Deputado admite que se reuniu com empresário preso
Roque Barbiere foi flagrado em grampos durante operação nacional de combate à corrupção
Brasil|Do R7

O deputado estadual Roque Barbiere (PTB), citado na Operação Fratelli — investigação do Ministério Público sobre desvios de verbas públicas na região de São José do Rio Preto (SP) —, admitiu que recebeu em seu gabinete, na Assembleia Legislativa, o empresário Olívio Scamatti, dono da empreiteira Demop, preso anteontem. Ele, contudo, negou taxativamente que tenha recebido propina para ajudar na conclusão de uma obra em Birigui (SP).
— O único contato que eu tive com esse povo aí da Demop foi na mudança do governo estadual. O José Serra (PSDB) havia autorizado um obra no perímetro urbano de Birigui, uma estrada de 8,5 km. Quando ele deixou o governo, faltava concluir a obra, mas o Geraldo (Alckmin) entrou e mandou revisar todos os contratos, aquelas coisas quando muda governo. Os empresários ficaram preocupados e me procuraram.
A obra custou cerca de R$ 70 milhões aos cofres públicos.
— É a coisa mais linda que se pode imaginar, a obra mais importante da história de Birigui.
Mutirão contra corrupção atinge deputados de SP
A Operação Fratelli — desdobramento da Operação do Dia Nacional de Combate à Corrupção, que alcançou 12 Estados e levou 92 suspeitos para a prisão — monitorou Olívio e outros empresários do interior paulista.
O deputado Barbiere caiu no grampo indiretamente, conversando com os empresários sob suspeita.
— Aparentemente, o DER (Departamento de Estradas de Rodagem) dizia que não ia concluir a obra. Essa empresa, a Demop, me procurou dizendo que o governo ia paralisar as obras [...] Fui atrás do Saulo (de Castro Abreu, secretário dos Transportes do Estado) para que concluíssem os trabalhos. Foi aí que tive contato com esse pessoal, a Demop e uma outra empresa do Paraná cujo nome não me recordo. A obra foi feita a meu pedido. O interlocutor político era eu.
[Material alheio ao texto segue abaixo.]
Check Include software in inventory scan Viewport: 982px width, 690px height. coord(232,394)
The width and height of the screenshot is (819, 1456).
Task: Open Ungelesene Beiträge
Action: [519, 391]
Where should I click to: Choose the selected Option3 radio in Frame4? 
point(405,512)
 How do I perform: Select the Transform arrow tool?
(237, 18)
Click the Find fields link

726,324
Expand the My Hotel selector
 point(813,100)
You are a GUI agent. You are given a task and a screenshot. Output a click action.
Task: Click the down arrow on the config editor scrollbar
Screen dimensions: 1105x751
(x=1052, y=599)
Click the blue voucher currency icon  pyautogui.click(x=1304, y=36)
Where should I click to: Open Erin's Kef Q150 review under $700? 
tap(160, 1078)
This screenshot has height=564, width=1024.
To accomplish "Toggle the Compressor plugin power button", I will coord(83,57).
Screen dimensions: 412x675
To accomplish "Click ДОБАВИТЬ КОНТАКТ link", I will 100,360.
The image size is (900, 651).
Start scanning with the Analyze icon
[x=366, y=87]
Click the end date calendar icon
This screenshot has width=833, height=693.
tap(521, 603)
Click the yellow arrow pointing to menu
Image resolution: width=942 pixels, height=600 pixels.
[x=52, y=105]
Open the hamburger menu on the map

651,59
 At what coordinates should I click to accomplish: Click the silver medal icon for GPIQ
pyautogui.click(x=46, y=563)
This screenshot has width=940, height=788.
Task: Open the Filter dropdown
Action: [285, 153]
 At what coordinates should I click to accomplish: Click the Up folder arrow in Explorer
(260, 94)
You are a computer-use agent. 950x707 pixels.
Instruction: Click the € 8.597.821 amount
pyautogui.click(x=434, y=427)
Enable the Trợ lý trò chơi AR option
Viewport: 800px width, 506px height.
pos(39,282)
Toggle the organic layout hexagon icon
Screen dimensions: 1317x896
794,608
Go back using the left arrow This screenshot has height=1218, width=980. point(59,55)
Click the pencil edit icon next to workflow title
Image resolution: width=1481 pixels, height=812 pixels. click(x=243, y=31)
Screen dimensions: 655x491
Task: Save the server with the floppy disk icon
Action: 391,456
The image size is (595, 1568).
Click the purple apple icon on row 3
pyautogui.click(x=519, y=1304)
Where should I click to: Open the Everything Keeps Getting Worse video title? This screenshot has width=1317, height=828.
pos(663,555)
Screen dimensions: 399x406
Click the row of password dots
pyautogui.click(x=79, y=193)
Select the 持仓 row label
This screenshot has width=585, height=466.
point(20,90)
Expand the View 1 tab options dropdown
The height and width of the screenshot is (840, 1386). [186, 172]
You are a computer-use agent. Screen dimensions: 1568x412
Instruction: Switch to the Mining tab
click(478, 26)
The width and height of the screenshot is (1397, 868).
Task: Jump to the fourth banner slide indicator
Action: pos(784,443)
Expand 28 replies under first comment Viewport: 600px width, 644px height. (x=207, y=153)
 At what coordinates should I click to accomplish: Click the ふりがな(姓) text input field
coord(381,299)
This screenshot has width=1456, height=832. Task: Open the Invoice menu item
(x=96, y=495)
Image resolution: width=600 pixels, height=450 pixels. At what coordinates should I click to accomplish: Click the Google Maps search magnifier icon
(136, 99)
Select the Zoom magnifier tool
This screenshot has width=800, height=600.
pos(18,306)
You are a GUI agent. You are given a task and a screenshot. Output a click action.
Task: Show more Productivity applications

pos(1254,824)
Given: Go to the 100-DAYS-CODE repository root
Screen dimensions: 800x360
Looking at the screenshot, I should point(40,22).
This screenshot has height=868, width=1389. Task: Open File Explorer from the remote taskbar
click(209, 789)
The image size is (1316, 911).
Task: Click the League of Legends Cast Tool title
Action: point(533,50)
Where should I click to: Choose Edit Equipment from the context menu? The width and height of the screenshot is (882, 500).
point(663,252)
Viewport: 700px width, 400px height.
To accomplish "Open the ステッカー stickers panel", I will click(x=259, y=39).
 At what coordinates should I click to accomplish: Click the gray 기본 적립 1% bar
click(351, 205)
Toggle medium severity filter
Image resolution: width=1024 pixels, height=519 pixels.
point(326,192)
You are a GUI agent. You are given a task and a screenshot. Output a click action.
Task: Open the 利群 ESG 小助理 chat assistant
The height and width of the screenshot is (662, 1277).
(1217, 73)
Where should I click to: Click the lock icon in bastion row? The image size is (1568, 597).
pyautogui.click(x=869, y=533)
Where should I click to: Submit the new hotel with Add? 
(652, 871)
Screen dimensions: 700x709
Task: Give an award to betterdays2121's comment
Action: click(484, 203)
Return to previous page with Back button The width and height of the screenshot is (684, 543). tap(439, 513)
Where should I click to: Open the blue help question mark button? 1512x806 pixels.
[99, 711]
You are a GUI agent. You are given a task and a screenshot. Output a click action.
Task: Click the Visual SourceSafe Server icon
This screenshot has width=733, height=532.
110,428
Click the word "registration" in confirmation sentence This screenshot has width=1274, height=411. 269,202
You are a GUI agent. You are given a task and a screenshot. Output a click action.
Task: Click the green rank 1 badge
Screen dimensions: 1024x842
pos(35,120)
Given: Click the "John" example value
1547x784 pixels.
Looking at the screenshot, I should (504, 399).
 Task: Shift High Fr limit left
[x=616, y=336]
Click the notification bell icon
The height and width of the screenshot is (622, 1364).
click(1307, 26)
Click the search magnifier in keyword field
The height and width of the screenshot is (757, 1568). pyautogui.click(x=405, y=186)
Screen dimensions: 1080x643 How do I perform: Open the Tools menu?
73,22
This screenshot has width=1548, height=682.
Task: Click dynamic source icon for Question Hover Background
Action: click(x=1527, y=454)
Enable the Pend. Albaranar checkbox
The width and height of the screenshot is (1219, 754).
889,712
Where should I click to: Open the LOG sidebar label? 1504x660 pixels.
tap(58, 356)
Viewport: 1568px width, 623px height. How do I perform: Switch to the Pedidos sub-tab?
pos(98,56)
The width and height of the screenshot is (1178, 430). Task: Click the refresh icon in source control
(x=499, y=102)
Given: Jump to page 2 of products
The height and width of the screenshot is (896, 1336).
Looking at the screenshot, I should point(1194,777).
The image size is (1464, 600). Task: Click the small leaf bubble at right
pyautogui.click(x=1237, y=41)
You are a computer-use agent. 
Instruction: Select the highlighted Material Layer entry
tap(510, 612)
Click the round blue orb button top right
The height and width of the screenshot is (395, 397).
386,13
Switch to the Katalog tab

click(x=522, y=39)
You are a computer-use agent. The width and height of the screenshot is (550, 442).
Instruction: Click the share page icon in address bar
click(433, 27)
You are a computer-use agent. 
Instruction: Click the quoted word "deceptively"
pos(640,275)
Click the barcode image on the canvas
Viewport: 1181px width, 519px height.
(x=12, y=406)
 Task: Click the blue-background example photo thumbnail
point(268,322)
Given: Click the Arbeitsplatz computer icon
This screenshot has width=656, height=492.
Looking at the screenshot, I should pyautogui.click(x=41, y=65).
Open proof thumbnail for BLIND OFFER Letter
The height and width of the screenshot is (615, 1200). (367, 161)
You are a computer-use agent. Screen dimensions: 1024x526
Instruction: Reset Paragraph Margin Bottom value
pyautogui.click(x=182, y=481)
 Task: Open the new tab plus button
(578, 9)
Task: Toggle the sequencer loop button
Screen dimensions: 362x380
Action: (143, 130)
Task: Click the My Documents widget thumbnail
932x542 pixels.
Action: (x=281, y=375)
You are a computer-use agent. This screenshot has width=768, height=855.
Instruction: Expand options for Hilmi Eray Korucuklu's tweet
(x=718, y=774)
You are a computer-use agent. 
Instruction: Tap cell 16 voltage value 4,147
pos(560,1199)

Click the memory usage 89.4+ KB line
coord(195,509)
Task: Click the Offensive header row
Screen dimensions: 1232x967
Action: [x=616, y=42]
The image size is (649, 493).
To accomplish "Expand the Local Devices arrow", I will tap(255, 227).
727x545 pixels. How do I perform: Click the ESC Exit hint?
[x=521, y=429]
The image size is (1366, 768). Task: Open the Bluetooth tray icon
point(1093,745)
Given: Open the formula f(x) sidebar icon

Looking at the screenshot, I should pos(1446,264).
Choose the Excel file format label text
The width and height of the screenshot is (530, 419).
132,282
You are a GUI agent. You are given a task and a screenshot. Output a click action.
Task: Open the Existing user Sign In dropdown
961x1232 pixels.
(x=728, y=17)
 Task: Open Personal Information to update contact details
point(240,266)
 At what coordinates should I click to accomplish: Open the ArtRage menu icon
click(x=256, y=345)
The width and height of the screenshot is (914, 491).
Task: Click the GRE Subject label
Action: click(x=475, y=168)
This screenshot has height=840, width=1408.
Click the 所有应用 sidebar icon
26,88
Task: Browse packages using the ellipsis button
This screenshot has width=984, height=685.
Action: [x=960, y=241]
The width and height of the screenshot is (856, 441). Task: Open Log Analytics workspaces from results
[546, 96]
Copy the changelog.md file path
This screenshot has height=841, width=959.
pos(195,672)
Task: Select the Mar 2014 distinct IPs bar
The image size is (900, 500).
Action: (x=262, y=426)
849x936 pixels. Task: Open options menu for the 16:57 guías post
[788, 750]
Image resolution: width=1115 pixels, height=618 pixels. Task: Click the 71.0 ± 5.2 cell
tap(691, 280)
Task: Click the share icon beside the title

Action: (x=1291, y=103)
Barbiere disse que recebeu Olívio "duas ou três vezes" em seu gabinete.
— Corri atrás do complemento da obra. Olívio e os empresários do Paraná me procuraram, sabiam que eu tinha arrumado a obra para a cidade. Eu era o pai político da obra.
Legislativo
O presidente da Assembleia, Samuel Moreira (PSDB), afirmou, em nota, que "até o momento não há elementos que justifiquem medidas" por parte do Legislativo em relação a Barbiere e ao deputado Itamar Borges (PMDB), que também caiu nos grampos. Ele prometeu arrumar um convênio para Olívio Scamatti.
— As investigações estão na fase inicial e vêm sendo conduzidas pelas autoridades competentes.
Moreira disse acompanhar "com atenção o desenrolar dessas apurações".
Promotoria
Há um ano e meio parada no Ministério Público estadual, a investigação sobre a denúncia feita por Barbiere em 2011 sobre venda de emendas parlamentares deve ser retomada no fim do mês.